From: Peter Zijlstra <peterz@infradead.org>
To: Dongsheng Yang <dongsheng081251@gmail.com>
Cc: "yangds.fnst" <yangds.fnst@cn.fujitsu.com>,
linux-kernel@vger.kernel.org,
Steven Rostedt <rostedt@goodmis.org>,
mingo@redhat.com, bsegall@google.com
Subject: Re: Fwd: [PATCH] sched: Distinguish sched_wakeup event when wake up a task which did schedule out or not.
Date: Sun, 11 May 2014 18:35:31 +0200 [thread overview]
Message-ID: <20140511163531.GG30445@twins.programming.kicks-ass.net> (raw)
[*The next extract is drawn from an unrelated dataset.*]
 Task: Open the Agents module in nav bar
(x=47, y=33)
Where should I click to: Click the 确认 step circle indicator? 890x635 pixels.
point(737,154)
In-Reply-To: <CA+qeAOr_PrBuo+qfjNoaZyHF21p=8UgQy1oZOjAxahhYTyrvLQ@mail.gmail.com>
[-- Attachment #1: Type: text/plain, Size: 2948 bytes --]
On Sun, May 11, 2014 at 11:24:22PM +0800, Dongsheng Yang wrote:
> Actually, this patch does not attempt to solve the race condition.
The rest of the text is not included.